Dr Colin Robert Andrew Laverty (26 May 1937 — 9 February 2013) was an Australian medical practitioner and was the first to confirm (using electronmicroscopy) that the human papillomavirus was much more common in the cervix than previously thought and in 1978 he suggested that this virus be considered as possibly involved in the causation of cervical cancer. He was also a prolific art collector.
Laverty was born in Sydney, New South Wales, the son of medical practitioners Dr. Colin (Tas) Laverty and Dr. Beryl Laverty. He attended Newington College (1949-1953) and then the University of Sydney. He had the qualifications MB,BS; BSc(Med); DCP(Syd); FRCPA; Dip.Cytopath (FRCPA). He graduated BSc(Med) with honours in 1959, Bachelor of Medicine and Surgery in 1962 and Diploma in Clinical Pathology in 1969 and subsequently obtained by examination Fellowship of the Royal College of Pathologists of Australasia and a Diploma in Cytology from the same college. While at Sydney University he was awarded a Blue for Rowing.
Dr Laverty graduated in medicine from Sydney University and then trained in pathology at Royal Prince Alfred and King George V Hospitals in Sydney, as well at St Mary’s Hospital, Manchester, in the United Kingdom. He specialised early in gynaecological cytology and histopathology and became a Staff Specialist Pathologist at the Royal Women’s Hospital in Melbourne and later at King George V Hospital for Mothers and Babies in Sydney.
He co-authored more than 50 scientific articles and was a frequent and often invited speaker at medical conferences in Australia and internationally. During his career Dr Laverty was for many years a member of the Advisory Committee to the Australian National Cervical Screening Program, multiple New South Wales Cancer Council Committees, the Committee of the Australian Society for Colposcopy and Cervical Pathology and the Continuing Education, Quality Assurance and Evolving Technologies Committees of the International Academy of Cytology.

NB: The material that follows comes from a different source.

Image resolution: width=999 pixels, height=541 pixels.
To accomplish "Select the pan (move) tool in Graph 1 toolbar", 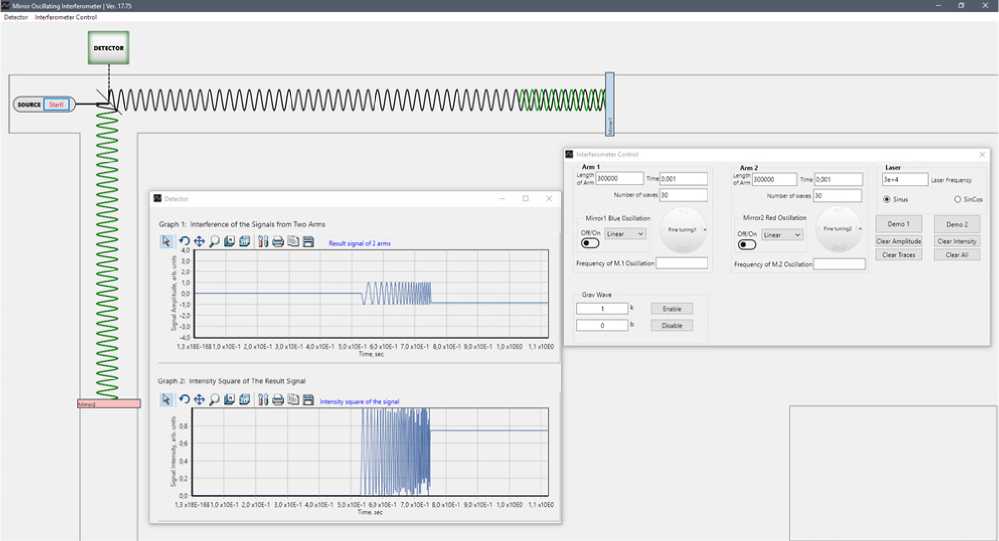I will click(199, 241).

In the mid-1970s, while working as a Specialist Gynaecological Pathologist at King George V Hospital in Sydney, Dr Laverty developed a special interest in the recognition in the Papanicolaou smear of various female genital tract infections, in particular those due to agents difficult or impossible to culture. In the early 1970s it was thought that genital tract warts or condylomas were quite uncommon, usually vulval and merely sometimes cosmetically distressing lesions.